Published: October 6, 2016 at 9:24 am

COMPOSERS: Camille Saint-Saëns
LABELS: Chandos
ALBUM TITLE: Saint-Saëns
WORKS: Cello Concertos Nos 1 & 2, The Carnival of the Animals, Africa; Wedding Cake
PERFORMER: Truls Mørk (cello)/Louis Lortie (piano)/Hélène Mercier (piano)/Bergen Philharmonic Orchestra/Neeme Järvi
CATALOGUE NO: Chandos CHSA 5162 (hybrid CD/SACD)

Truls Mørk’s account of Saint-Saëns’s first concerto is an object lesson in how to shape musical energy. This brilliantly-written heroic work is often the preserve of the inexperienced, and it’s a joy to hear it handled with such sophisticated mastery. Following a gloriously tumbling opening, which veers on the edge of control, he reins in the solo line with impressive poise as he leads into the first orchestral episode. He returns, all intensity cast off, a debonair nonchalance thrown on. In Mørk’s hands, the ardent second subject and glorious mélodie that forms a slow movement is powerfully restrained to extract maximum tension. The Norwegian’s noble command is ideal in the darkly blazing, virtuosic second concerto. One of our great lyric instrumentalists, he gives a deeply-felt, but never over-dramatised performance, a piercing tenderness underlying what can sound sentimental in the hands of a lesser artist.

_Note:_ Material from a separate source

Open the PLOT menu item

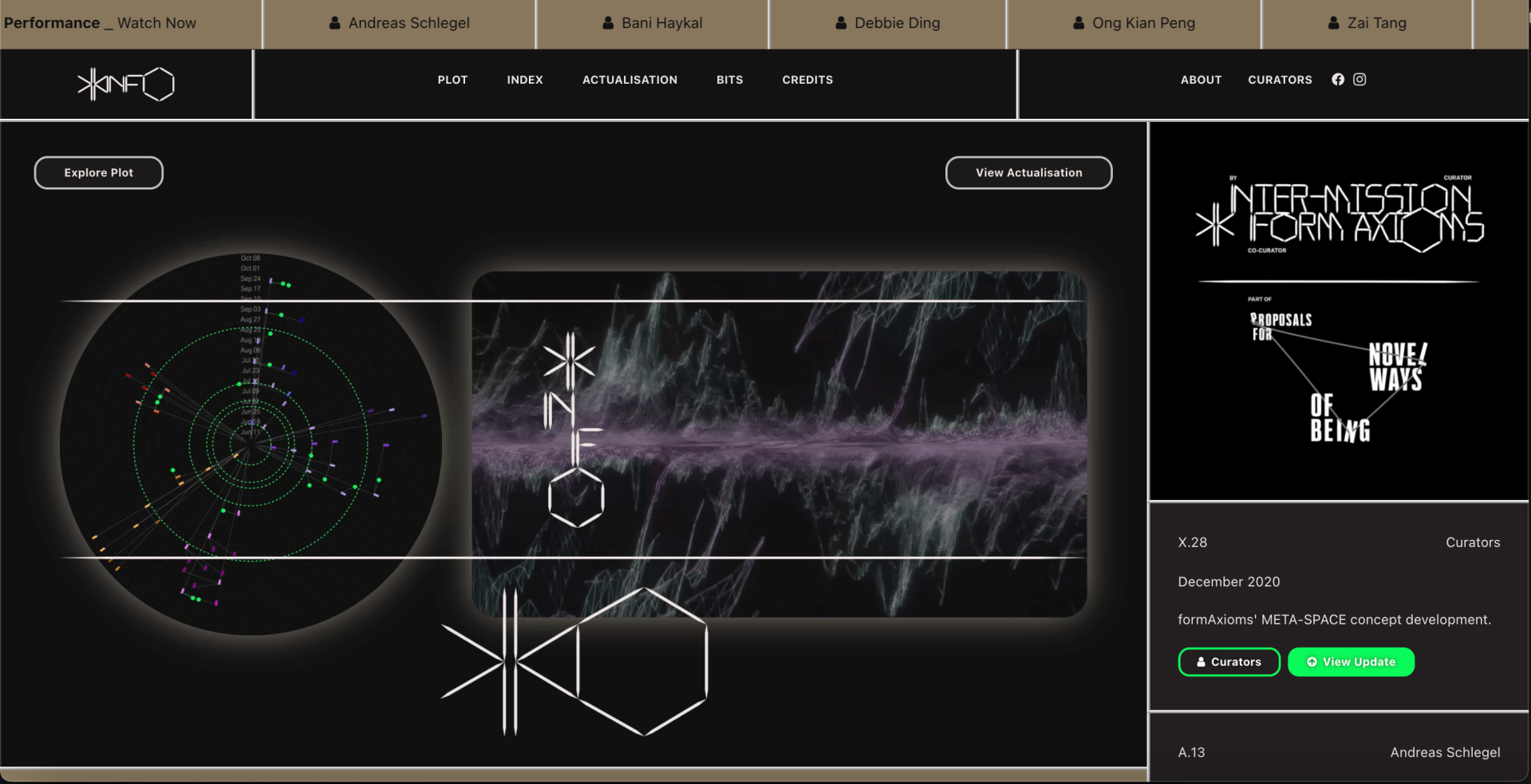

Bergen’s beautifully-tuned winds create subtle intimacy in the idyllic Andante. The fiendish Allegro moderato is crisply effortless, if perhaps lacking Steven Isserlis’s wild abandon and, only here, the Bergen strings don’t quite feel on top of Järvi’s exacting pace. I wouldn’t be without Isserlis’s vivid set (BMG), or Natalie Clein’s uniquely effervescent readings (Hyperion), but Mørk’s elegance is undeniably compelling.

This bumper package also boasts a classy Carnival of the Animals (Hélène Mercier and Louis Lortie contributing serious skill and infectious humour, Mørk an Apollonian Swan) and two piano-and-orchestral party pieces: the ‘Wedding-cake’ Caprice and gloriously over-blown Africa, in which a sparkling Lortie has a field day, and the Bergen players exude gallic suavity.